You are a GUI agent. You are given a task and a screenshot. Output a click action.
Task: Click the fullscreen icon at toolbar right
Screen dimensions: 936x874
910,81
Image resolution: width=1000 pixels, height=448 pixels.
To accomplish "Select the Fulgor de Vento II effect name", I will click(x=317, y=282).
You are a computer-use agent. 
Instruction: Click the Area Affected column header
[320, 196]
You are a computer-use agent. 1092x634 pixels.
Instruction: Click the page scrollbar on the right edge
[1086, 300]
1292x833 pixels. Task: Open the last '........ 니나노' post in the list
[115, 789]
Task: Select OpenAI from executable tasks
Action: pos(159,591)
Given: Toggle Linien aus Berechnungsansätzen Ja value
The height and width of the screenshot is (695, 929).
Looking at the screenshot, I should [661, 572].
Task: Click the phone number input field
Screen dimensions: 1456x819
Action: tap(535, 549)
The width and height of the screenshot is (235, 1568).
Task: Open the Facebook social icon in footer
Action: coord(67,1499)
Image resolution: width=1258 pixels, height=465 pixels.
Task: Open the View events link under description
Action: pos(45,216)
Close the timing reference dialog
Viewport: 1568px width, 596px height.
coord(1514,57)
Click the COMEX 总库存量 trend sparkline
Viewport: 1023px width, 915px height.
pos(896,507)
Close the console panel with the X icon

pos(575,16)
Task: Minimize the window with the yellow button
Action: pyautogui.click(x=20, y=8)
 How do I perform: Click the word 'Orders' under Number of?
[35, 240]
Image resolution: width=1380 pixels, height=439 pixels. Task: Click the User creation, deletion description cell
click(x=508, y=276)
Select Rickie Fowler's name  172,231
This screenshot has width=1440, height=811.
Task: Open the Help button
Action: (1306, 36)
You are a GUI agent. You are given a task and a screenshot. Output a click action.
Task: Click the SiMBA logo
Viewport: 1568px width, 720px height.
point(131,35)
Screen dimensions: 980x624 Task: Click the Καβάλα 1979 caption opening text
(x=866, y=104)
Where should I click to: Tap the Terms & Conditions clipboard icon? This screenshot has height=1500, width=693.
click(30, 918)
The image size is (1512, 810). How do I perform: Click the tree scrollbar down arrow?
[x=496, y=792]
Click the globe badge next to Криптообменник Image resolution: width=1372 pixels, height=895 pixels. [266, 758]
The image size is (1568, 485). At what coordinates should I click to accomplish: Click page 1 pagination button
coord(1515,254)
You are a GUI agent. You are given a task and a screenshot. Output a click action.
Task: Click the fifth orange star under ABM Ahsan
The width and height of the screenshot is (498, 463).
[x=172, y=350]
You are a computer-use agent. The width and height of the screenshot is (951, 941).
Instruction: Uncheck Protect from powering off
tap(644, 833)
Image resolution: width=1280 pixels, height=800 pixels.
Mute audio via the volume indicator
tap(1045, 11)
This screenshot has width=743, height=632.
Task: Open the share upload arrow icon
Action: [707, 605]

### Exercise brief
Set down exactly what runs from the line with "Image resolution: width=1280" to the last line of the data above, including both of those lines and no others.

### Answer box
Image resolution: width=1280 pixels, height=800 pixels.
Mute audio via the volume indicator
tap(1045, 11)
This screenshot has width=743, height=632.
Task: Open the share upload arrow icon
Action: [707, 605]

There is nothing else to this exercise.